Presentation of Skin-Derived Leishmania Antigen by Dendritic Cell Subtypes

The tropical disease leishmaniasis is initiated by flagellated parasites of the genus Leishmania (L.), which are inoculated into the skin during the blood meal of a sandfly vector. A broad spectrum of clinical manifestations in humans, ranging from a self-limiting cutaneous infection to disseminating visceral leishmaniasis, are described with respect to the transmitted Leishmania species. During the last decades the experimental model of leishmaniasis, in which mice are infected with stationary phase promastigote parasites, allowed the examination of many immunological details of the hostparasite interaction.
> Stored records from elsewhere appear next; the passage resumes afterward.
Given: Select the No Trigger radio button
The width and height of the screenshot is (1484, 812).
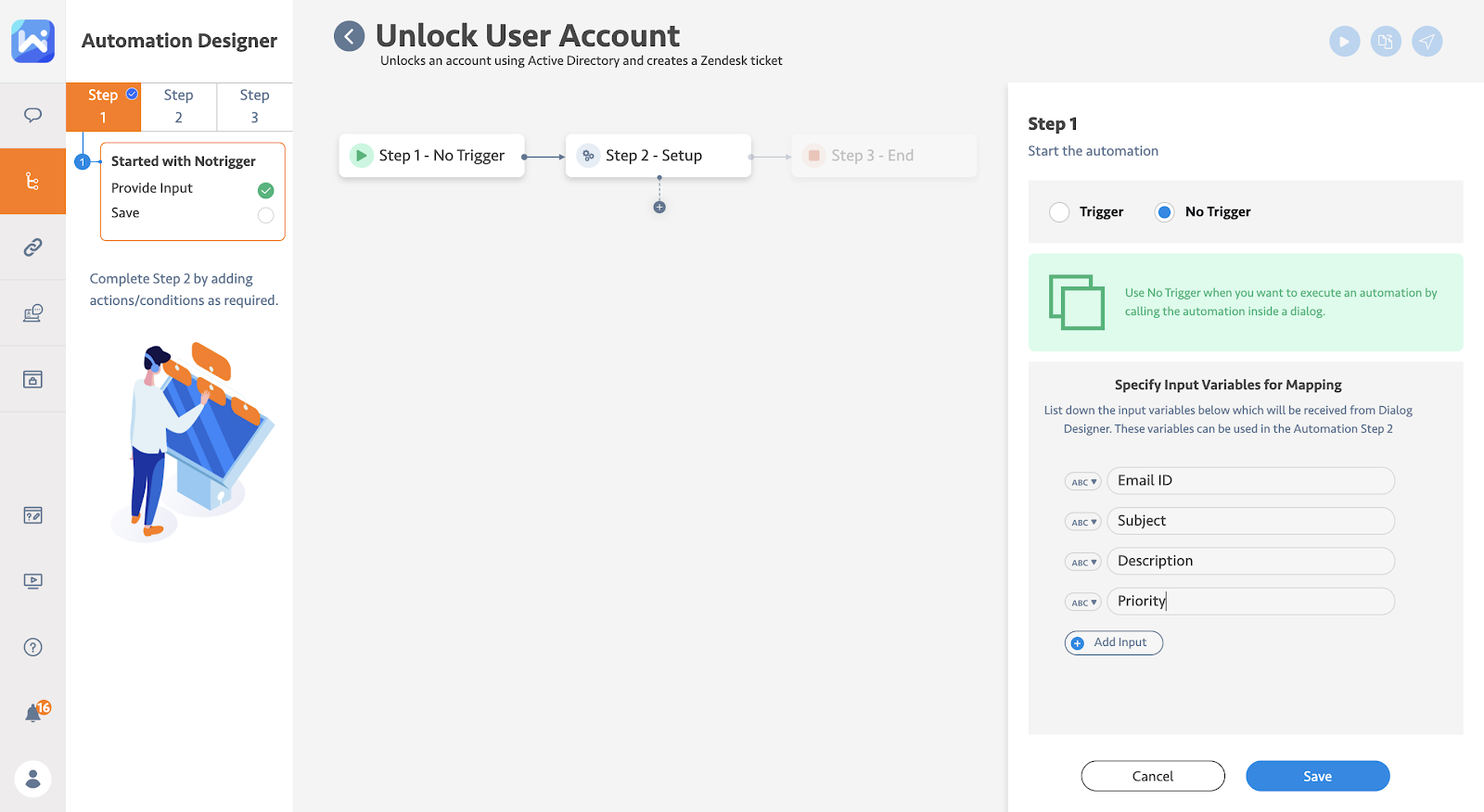Looking at the screenshot, I should (1164, 212).
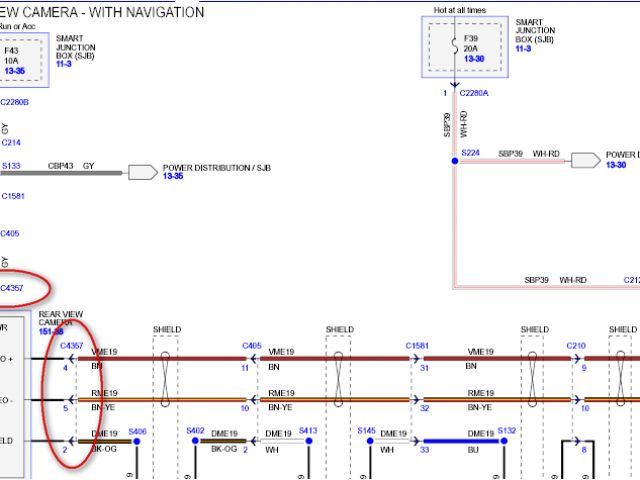The image size is (640, 480).
Task: Click the S406 splice label
Action: point(137,431)
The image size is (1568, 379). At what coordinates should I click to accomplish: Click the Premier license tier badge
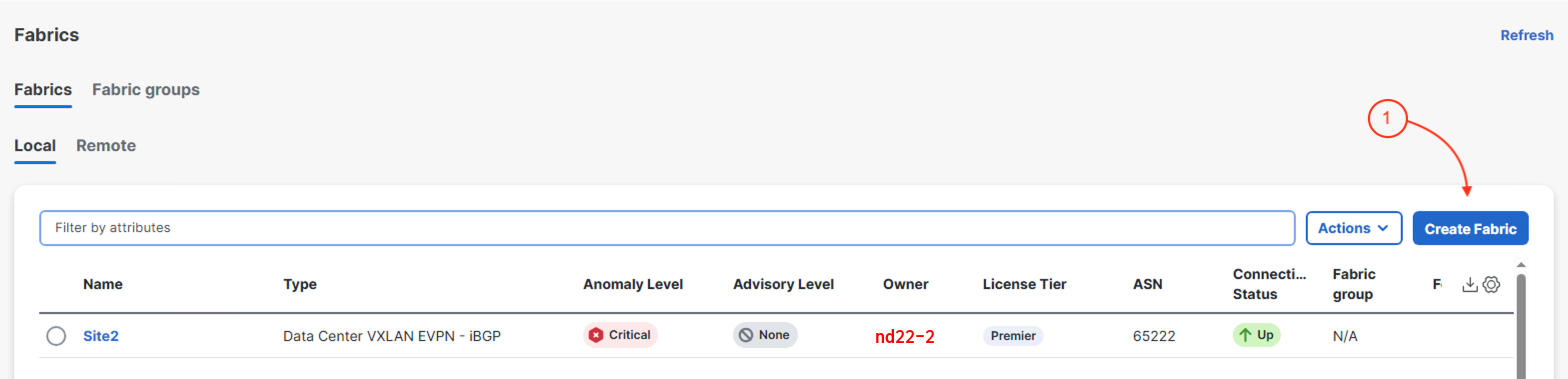coord(1013,336)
For instance, it is shown that the obligatory intracellular Leishmania parasites need phagocytic cells for replication as soon as the parasites are located in the dermal compartment. In this regard, neutrophils and macrophages play a pivotal role as host cells for Leishmania replication. On the other hand, infected macrophages produce leishmanicidal molecules after appropriate activation by antigen-specific T helper (h) cells. Thus, healing of leishmaniasis is associated with a protective Th1-type response, characterized by an early interferon-γ production by CD4+ T cells and the expression of inducible nitric oxide synthase by activated macrophages. In this context, it is generally accepted that professional antigen presenting cells are crucial for the induction of the protective Th1-type response in skin-draining lymph nodes. Due to the fact that L. major parasites enter the body via the skin, epidermal Langerhans Cells (LCs) were thought to be responsible for the initiation of the adaptive T cell-mediated immunity. More recent data indicate that dermal Dendritic Cells (DCs), rather than epidermal LCs, might be important for the initiation of the adaptive immune response. However, an indirect role for migratory skin-derived epidermal LCs in T cell-mediated immunity, possibly in delivering skin-derived antigens to cutaneous lymph node-resident DCs, could not be excluded in general. Based on the current knowledge about the role of DC subsets in experimental leishmaniasis, it is feasible that distinct DC subtypes interact with particular T cell populations: LCs with “regulatory” T cells, Langerin+ DCs with CD8+ T cells, and Langerin- DCs with CD4+ T cells.